▶ CONSIGNE A
Répondez à ces questions d'après l'extrait sur l'arrêt C-212/13 :
(i) Quels espaces la caméra de surveillance installée par le chef de famille enregistrait-elle ?
(ii) Quelle sanction l'autorité tchèque a-t-elle infligée au chef de famille ?
(iii) Quelle juridiction interroge la Cour ?

▶ EXTRAIT DE PAGE
☆ ☆ ☆
Cependant, la directive permet de prendre en compte l’intérêt légitime de cette personne à protéger ses biens, sa santé et sa vie ainsi que celles de sa famille.
Les faits
Une famille en République tchèque a été à plusieurs reprises la cible d’attaques d’un inconnu. Les fenêtres de leur maison ont été brisées à plusieurs reprises. En réaction à ces attaques, le chef de famille a installé une caméra de surveillance qui enregistrait l’entrée de la maison, l’espace public ainsi que l’entrée de la maison située en face.
Une nuit d’octobre 2007, une vitre de sa maison a été cassée par un lance-pierres. Les enregistrements de la caméra de surveillance remis à la police ont permis d’identifier deux suspects contre lesquels des procédures pénales ont été engagées.
L’un des suspects a contesté la légalité du traitement des données enregistrées par la caméra de surveillance. L’autorité (en République tchèque) a constaté qu’il y avait effectivement eu violation des règles de protection des données personnelles et a infligé une amende au chef de famille. L’autorité a notamment indiqué que les données du suspect avaient été enregistrées sans son consentement, bien qu’il se trouvât dans l’espace public, c’est-à-dire sur la partie de la rue située devant la maison.
Question posée à la Cour
La Cour administrative suprême de la République tchèque souhaite savoir de la Cour si l’enregistrement réalisé par le chef de famille afin de protéger sa vie, sa santé et ses biens (c’est-à-dire l’enregistrement de données à caractère personnel de personnes qui ont attaqué sa maison depuis l’espace public) constitue un traitement de données non couvert par la directive parce que l’enregistrement a été effectué par une personne physique à des fins exclusivement personnelles ou familiales.
L’arrêt de la CJUE (C-212/13)
Dans son arrêt d’aujourd’hui, la Cour rappelle d’abord que la notion de données à caractère personnel au sens de cette directive couvre toute information concernant une personne physique identifiée ou identifiable. Une personne est dite identifiable lorsqu’elle peut être identifiée, directement ou indirectement, notamment par référence à un ou plusieurs éléments spécifiques propres à son identité physique.
L’image d’une personne enregistrée par une caméra relève donc de la notion de données à caractère personnel, dans la mesure où elle permet d’identifier la personne concernée.
☆ ☆ ☆
▶ DONNÉES DISPONIBLES
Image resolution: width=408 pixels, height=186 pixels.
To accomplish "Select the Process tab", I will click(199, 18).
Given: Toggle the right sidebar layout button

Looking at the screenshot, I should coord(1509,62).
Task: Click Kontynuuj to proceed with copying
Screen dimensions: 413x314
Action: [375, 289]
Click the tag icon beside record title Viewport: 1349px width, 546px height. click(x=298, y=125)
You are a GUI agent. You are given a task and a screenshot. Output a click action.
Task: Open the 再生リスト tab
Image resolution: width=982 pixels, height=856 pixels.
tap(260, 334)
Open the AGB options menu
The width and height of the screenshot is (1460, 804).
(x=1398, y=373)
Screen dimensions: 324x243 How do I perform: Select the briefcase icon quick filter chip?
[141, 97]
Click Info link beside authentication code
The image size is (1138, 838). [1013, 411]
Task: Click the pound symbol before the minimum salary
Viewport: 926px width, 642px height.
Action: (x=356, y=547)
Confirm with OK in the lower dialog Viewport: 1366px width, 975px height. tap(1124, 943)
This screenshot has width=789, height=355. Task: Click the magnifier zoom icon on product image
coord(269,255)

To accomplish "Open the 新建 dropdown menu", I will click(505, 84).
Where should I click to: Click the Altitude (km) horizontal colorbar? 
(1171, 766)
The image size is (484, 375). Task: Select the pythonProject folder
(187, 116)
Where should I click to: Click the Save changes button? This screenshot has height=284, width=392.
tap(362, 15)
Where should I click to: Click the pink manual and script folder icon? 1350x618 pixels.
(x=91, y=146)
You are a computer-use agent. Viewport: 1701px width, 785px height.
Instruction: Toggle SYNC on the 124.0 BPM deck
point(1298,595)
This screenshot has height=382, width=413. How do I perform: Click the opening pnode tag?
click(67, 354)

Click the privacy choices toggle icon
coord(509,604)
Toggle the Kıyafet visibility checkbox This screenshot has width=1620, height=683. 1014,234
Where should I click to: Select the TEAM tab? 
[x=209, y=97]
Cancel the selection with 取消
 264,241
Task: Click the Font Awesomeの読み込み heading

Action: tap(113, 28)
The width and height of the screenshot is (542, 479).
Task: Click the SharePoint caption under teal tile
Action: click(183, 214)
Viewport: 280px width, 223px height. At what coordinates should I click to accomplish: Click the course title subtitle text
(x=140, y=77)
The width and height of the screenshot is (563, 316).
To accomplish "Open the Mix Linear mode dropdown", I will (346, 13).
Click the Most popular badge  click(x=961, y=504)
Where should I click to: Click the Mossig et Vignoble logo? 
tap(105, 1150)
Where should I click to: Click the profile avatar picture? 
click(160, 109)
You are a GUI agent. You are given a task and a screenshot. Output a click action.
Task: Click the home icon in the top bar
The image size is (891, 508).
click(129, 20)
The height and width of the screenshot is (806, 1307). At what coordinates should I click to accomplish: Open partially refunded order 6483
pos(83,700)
☆ ☆ ☆
▶ CONSIGNE B
Présentez sous forme de CSV à deux colonnes, enonce et reponse, les entrées allant du début des entrées jusqu'à la ligne contenant « Click the tag » incluse. Produisez une ligne par entrée, son texte et sa réponse occupant chacun un champ entre guillemets, avec les sauts de ligne remplacés par des espaces.

▶ RÉPONSE ATTENDUE A
(i) L'entrée de la maison, l'espace public et l'entrée de la maison située en face.
(ii) Une amende.
(iii) La Cour administrative suprême de la République tchèque.

▶ RÉPONSE ATTENDUE B
enonce,reponse
"Image resolution: width=408 pixels, height=186 pixels. To accomplish ""Select the Process tab"",","I will click(199, 18)."
"Given: Toggle the right sidebar layout button","Looking at the screenshot, I should coord(1509,62)."
"Task: Click Kontynuuj to proceed with copying Screen dimensions: 413x314","Action: [375, 289]"
"Click the tag icon beside record title Viewport: 1349px width, 546px height.","click(x=298, y=125)"